Lancashire Golf Development Group secretary Phil Harvey urged clubs to break away from the stereotyping of golf so that it can become more relevant to women who are already juggling the demands of family and work or to a younger generation who may be put off by club rules, such as dress codes.
He told the conference: “We know that the age profile of the sport is dominated by the over 50s and 60s but we need to appeal to the under 50s. Many of our present women golfers will not be playing in the next 10 years, so where is the next generation of players coming from?
“And if the women’s game continues to decline, eventually there will be a knock-on effect for the men, too, as membership fees rise to offset falling numbers. Ultimately that will threaten the very future of the sport and its clubs.”
The conference supported a series of high-profile presentations with a practical blueprint for the clubs to follow with advice including:
- Create a two-year pathway from beginner to full club membership
- Ensure a mentoring and buddy system is in place to welcome newcomers
- Try short course and short format events
- Create a marketing plan targeting women, highlighting the sport’s health, lifestyle and social benefits
- Engage with social media to promote what the club and sport has to offer
- Review the rules and governance of the club to ensure a minimum 20 per cent female representation on the board, plus the appointment of girls and women ambassadors
- Provide weekend play and competitions, including gender free events
- Review membership offers to ensure they are family friendly
- Ensure customer service is fit for the 21st century
- Get the whole club involved in making the changes
World governing body, the R&A, which is introducing a special women’s charter in 2018, was represented by Jackie Davidson, assistant director of golf development, while Nick Pink, chief executive of England Golf which oversees the amateur game in this country, also delivered a keynote speech.
Dr John Fry, from Myerscough College, who has undertaken a major research project about the perception of golf and clubs from a female viewpoint, stressed that the sport needed to accept the need for change.
“The experience economy means people are far more aware of their surroundings so, for example, they are prepared to pay a bit extra for a coffee in somewhere like Costa,” he said. “So clubs need to think about the whole experience, not just whether the ball rolls well on the greens, with ideas like priority parking for families, a safe area for children while their parents are at the club or activities for the parents themselves.
“A golf club should be like a community hub, offering the kind of personalised welcome that you might get when joining a gym – they need to be a relaxing and fun place to be, rather than a place where people feel they are struggling to fit in!”
Speakers at the hugely successful event also included social media sensation, the JazzyGolfer (real name Jasmine), who offered a perspective of golf from a 21st century 20-something, and marketing expert Emma Ballard, of Media8.
Jasmine, who only took up the sport 12 months ago, warned that golf is in danger of missing out on potential players.
“This is a sport that can be fun for everyone, but there have been times when I have been left to feel like an outsider or very uncomfortable,” she said.
“We need to make clubs more welcoming. It is not all clubs but probably more than we want to admit. This is a great opportunity for the sport – but there is no room for men only parts of a clubhouse while I was once told I couldn’t play at a club because of what I was wearing – even though they had invited me there!

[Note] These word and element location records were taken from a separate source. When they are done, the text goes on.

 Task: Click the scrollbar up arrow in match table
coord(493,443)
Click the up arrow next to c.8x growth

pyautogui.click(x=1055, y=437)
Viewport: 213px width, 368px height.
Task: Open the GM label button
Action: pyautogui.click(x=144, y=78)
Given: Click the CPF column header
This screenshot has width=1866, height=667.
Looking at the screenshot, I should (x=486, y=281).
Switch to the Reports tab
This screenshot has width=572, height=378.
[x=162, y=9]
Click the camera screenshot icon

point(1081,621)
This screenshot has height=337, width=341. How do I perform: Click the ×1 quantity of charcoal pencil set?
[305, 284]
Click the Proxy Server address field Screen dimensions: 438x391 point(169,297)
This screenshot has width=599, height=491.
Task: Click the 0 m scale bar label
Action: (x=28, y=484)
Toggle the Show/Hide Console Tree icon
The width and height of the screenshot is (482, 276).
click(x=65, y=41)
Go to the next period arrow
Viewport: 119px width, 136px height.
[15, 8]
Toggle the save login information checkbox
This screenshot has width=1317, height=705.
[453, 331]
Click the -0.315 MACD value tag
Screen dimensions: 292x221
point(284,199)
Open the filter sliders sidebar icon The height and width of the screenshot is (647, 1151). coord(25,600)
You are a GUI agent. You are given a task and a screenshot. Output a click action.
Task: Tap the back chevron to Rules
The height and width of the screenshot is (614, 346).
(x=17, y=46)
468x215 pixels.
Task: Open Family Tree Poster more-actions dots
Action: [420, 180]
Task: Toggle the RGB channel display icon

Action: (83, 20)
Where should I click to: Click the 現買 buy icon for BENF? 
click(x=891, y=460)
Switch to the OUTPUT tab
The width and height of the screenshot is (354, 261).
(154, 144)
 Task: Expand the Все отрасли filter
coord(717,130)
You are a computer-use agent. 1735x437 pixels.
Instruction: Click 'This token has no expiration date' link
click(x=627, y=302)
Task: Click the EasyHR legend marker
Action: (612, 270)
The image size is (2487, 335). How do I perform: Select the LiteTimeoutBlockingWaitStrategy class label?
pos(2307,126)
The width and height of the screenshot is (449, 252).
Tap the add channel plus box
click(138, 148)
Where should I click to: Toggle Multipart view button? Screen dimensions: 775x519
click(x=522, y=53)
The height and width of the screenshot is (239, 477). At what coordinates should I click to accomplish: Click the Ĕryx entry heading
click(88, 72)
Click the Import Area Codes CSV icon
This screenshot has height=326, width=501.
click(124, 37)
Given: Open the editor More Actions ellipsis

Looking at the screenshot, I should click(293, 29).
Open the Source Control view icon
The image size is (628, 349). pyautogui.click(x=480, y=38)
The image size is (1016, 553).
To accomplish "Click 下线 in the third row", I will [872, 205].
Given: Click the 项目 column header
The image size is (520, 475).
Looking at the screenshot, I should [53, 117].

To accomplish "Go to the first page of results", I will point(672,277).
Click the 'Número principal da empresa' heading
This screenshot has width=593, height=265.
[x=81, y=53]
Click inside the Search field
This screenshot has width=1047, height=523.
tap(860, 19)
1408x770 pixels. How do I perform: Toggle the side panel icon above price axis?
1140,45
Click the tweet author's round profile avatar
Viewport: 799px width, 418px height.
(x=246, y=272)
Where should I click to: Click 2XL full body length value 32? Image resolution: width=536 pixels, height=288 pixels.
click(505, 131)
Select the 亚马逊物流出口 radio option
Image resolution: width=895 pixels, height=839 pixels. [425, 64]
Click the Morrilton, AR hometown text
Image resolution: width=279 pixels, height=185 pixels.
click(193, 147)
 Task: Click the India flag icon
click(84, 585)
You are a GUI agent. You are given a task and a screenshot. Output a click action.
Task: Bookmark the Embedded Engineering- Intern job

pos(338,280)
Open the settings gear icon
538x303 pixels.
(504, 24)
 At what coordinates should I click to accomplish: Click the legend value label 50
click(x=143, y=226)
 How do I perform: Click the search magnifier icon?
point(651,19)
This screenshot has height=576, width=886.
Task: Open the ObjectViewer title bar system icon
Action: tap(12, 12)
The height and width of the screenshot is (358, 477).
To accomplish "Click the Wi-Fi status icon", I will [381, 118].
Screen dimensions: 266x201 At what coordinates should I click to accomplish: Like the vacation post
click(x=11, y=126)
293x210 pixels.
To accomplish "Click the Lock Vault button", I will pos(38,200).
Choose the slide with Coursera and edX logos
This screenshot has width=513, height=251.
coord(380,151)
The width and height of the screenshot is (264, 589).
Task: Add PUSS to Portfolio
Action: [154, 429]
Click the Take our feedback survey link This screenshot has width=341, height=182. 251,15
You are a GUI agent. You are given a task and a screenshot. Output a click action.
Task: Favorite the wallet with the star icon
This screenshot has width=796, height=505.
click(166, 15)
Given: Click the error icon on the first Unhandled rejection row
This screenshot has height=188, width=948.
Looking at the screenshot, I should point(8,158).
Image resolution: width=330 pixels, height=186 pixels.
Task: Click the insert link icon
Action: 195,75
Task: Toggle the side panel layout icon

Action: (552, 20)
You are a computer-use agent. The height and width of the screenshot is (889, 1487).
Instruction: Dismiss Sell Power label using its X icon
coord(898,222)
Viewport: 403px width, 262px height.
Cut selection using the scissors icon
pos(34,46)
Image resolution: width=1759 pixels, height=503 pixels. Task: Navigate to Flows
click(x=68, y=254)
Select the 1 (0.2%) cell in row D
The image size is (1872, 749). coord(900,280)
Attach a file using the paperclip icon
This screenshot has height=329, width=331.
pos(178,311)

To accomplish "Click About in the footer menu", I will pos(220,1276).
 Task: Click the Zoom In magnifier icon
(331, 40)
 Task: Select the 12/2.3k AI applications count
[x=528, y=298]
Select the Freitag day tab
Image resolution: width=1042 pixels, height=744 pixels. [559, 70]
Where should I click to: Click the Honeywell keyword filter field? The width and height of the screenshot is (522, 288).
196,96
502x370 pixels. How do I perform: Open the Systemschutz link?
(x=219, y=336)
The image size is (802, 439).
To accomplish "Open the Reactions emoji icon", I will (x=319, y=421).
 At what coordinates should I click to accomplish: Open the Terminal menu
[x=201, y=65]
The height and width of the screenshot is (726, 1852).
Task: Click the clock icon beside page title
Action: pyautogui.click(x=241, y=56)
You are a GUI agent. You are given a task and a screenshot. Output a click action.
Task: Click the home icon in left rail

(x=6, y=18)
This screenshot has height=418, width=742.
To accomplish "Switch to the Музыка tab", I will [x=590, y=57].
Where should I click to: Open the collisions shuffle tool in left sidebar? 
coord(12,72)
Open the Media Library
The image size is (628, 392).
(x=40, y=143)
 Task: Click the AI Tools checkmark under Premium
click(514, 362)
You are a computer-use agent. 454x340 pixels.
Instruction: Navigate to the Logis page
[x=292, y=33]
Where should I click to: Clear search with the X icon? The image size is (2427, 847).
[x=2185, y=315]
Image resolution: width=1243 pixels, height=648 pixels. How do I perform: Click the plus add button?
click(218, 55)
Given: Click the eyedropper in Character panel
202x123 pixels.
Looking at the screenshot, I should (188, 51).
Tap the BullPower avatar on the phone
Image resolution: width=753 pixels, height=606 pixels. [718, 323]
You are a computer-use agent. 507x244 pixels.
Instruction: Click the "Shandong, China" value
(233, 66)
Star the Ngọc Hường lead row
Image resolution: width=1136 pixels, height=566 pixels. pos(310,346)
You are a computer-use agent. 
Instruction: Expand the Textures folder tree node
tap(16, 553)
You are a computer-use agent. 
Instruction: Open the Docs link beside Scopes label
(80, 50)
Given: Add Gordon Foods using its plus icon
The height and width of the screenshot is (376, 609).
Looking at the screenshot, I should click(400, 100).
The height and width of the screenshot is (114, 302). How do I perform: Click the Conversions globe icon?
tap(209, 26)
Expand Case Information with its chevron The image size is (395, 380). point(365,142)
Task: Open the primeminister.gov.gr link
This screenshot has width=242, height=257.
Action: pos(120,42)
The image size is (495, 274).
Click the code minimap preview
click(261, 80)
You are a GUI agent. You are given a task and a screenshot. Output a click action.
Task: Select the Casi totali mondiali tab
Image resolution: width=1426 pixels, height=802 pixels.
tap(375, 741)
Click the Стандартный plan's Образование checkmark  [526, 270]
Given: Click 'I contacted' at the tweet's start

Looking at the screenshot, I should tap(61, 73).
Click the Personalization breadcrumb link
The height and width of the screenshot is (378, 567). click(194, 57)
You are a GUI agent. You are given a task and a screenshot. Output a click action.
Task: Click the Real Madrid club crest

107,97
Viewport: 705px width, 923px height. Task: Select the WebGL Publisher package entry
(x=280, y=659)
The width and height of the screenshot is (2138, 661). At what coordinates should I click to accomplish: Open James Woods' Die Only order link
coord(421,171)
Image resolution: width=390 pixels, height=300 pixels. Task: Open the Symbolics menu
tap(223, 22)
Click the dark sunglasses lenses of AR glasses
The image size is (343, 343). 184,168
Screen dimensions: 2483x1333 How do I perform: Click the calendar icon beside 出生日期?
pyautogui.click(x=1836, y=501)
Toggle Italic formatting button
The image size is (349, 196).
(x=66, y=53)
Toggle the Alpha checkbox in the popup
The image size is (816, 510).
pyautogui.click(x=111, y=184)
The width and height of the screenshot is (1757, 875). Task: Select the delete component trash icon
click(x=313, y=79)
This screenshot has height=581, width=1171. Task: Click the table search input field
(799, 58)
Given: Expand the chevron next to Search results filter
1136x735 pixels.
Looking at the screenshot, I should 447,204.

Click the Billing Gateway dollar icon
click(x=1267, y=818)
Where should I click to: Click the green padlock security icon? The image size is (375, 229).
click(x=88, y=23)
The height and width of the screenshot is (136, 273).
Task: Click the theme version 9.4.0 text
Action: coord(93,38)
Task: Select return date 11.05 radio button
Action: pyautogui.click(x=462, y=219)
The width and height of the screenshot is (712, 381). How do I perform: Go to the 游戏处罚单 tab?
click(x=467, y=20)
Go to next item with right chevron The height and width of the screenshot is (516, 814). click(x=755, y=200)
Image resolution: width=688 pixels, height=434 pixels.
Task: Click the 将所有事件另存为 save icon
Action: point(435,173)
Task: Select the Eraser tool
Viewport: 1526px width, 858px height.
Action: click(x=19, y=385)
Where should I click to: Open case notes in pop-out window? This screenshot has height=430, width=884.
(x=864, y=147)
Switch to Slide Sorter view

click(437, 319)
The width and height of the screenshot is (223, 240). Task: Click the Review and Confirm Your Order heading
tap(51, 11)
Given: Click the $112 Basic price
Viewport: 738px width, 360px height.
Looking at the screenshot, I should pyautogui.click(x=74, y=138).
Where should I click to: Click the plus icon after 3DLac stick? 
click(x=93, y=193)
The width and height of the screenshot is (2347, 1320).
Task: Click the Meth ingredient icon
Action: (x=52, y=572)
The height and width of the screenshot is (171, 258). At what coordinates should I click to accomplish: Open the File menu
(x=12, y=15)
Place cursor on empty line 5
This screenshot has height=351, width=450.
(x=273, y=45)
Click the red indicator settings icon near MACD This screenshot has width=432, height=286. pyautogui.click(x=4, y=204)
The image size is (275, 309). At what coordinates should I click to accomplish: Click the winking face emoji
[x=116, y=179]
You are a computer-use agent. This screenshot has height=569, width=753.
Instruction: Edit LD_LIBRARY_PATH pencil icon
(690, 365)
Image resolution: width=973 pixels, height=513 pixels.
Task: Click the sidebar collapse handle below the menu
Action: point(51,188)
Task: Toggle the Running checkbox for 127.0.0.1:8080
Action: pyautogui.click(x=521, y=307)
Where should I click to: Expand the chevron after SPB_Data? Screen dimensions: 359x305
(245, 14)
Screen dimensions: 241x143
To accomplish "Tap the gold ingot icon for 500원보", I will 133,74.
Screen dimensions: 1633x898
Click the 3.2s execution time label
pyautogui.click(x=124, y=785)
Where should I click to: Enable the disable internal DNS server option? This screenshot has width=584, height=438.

“Clubs need to make the right appeal to a generation who spend their time on social media rather than watching TV or reading newspapers, and provide the kind of offers, playing formats and environment that will attract them.”
Clubs are now being offered a range of support to drive the initiative forward with workshops, marketing and social media advice and grant support available.
Pictured is The JazzyGolfer, Jasmine, who told the Lancashire county conference that golf was in danger of missing out on a whole generation of potential players.